→ **TASK DETAILS**:
Reproduce the records from their first line through the line containing "cancel-label: 取消 is", both ends included, and omit the pictures.

→ **THE RECORDS**:
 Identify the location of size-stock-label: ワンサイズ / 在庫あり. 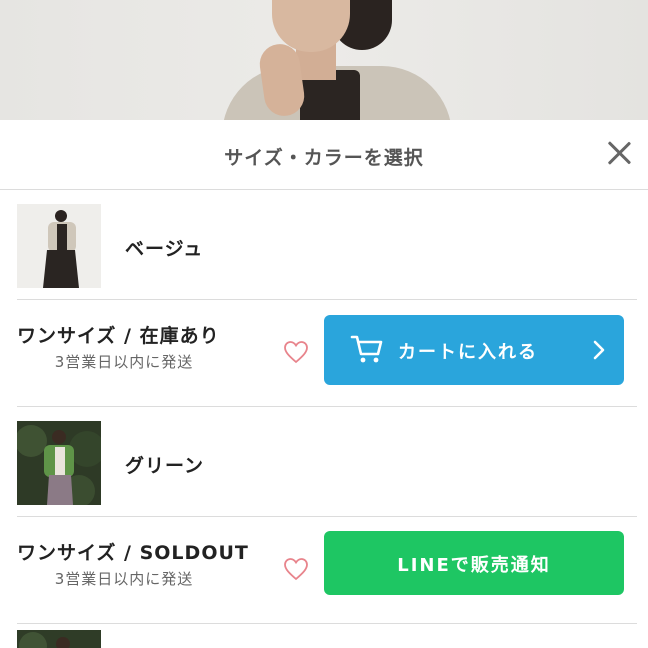
(118, 336).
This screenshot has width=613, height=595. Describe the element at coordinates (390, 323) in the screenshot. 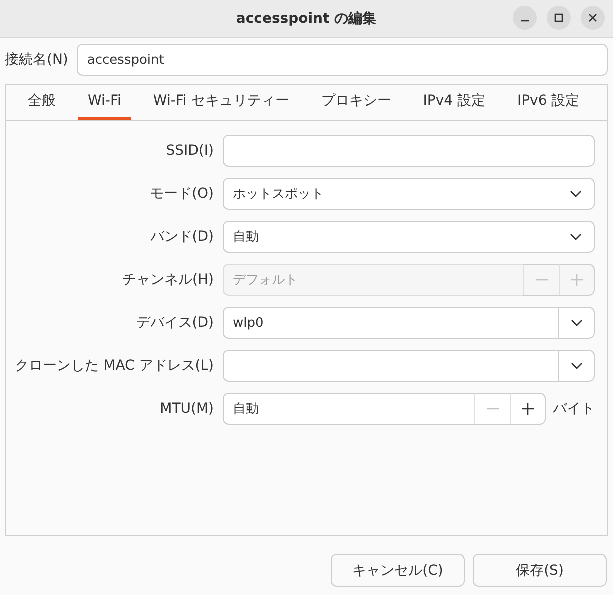

I see `combo-entry-field: wlp0` at that location.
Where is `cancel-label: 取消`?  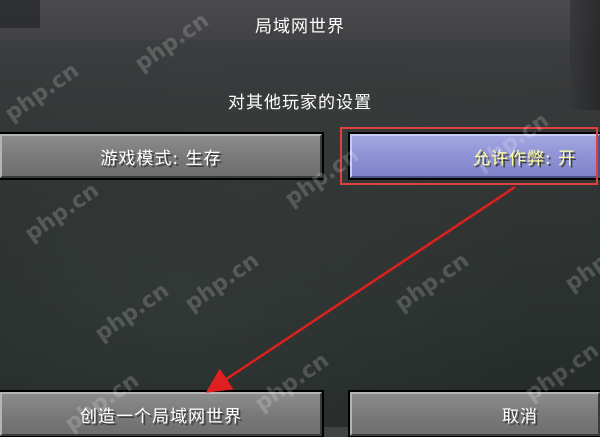
cancel-label: 取消 is located at coordinates (520, 416).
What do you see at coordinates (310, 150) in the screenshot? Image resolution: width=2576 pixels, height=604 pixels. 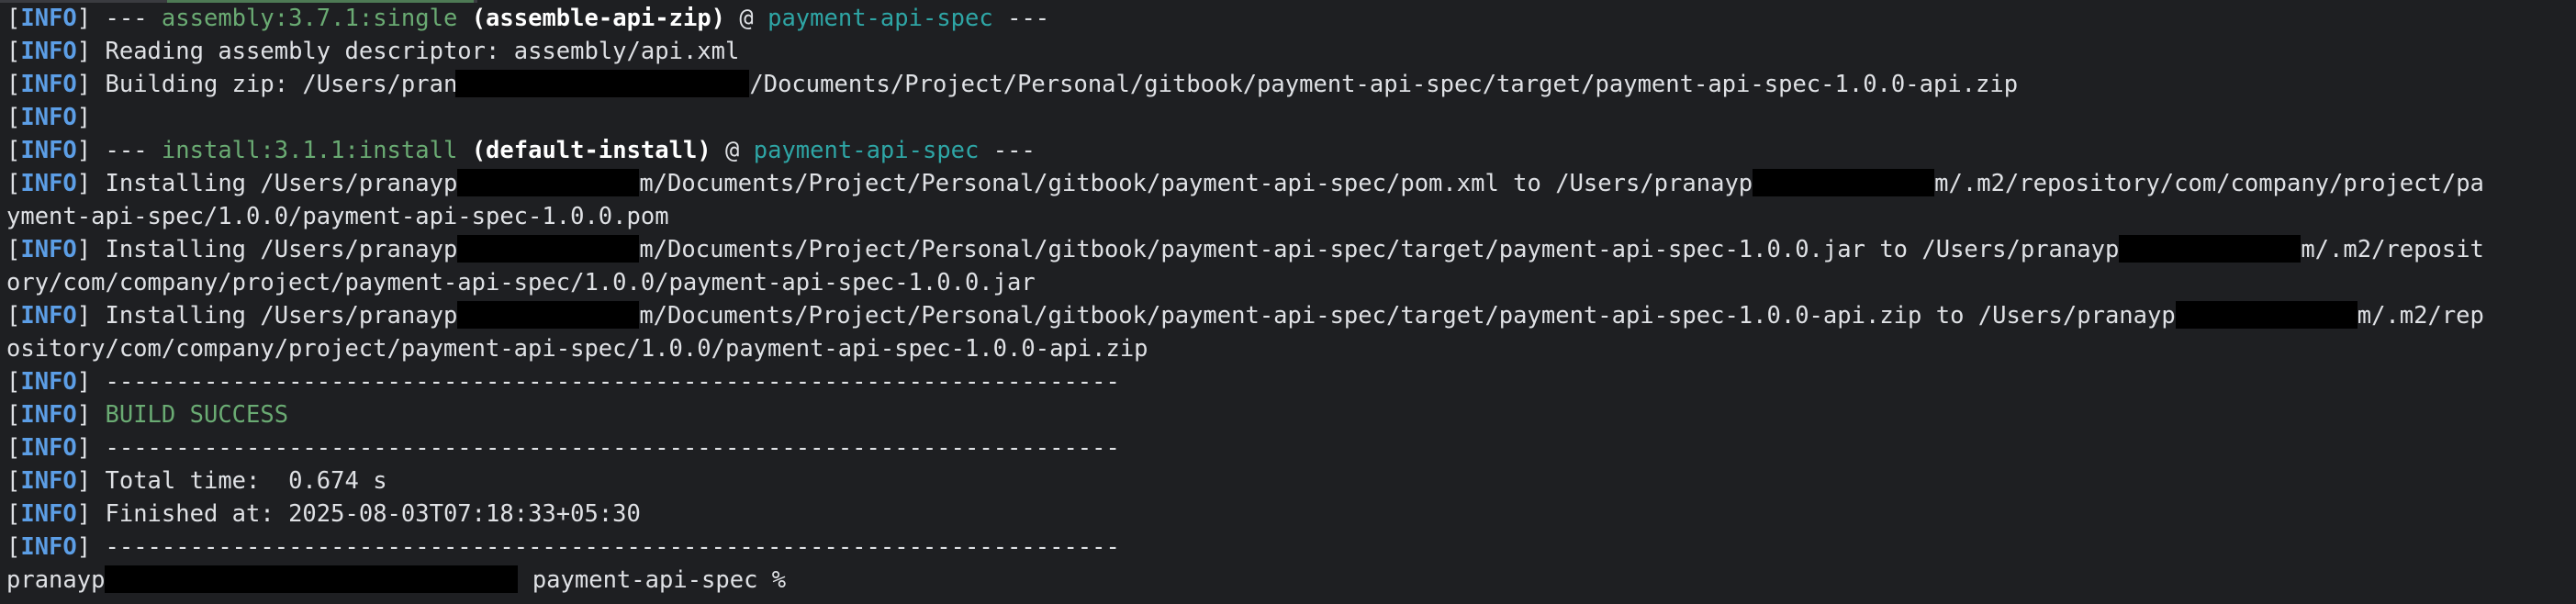 I see `plugin-goal: install:3.1.1:install` at bounding box center [310, 150].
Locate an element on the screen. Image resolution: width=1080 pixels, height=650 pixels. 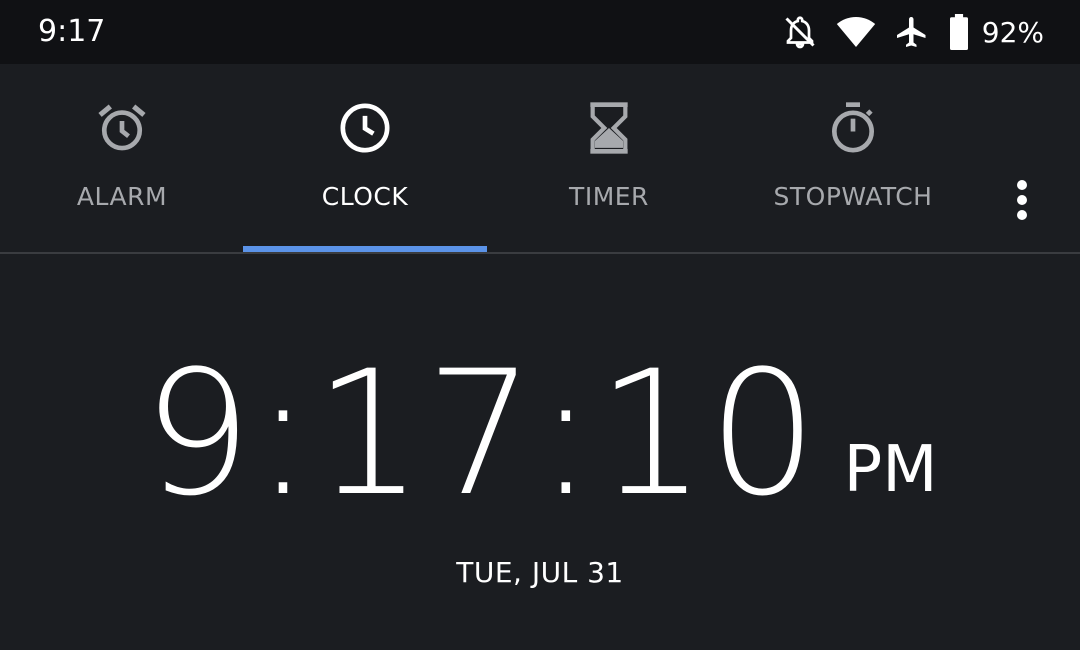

→ **ANSWER BOX**:
 Identify the location of size-stock-label: ワンサイズ / 在庫あり. 
(118, 336).
This screenshot has width=613, height=595. Describe the element at coordinates (390, 323) in the screenshot. 

I see `combo-entry-field: wlp0` at that location.
Where is `cancel-label: 取消`?  
cancel-label: 取消 is located at coordinates (520, 416).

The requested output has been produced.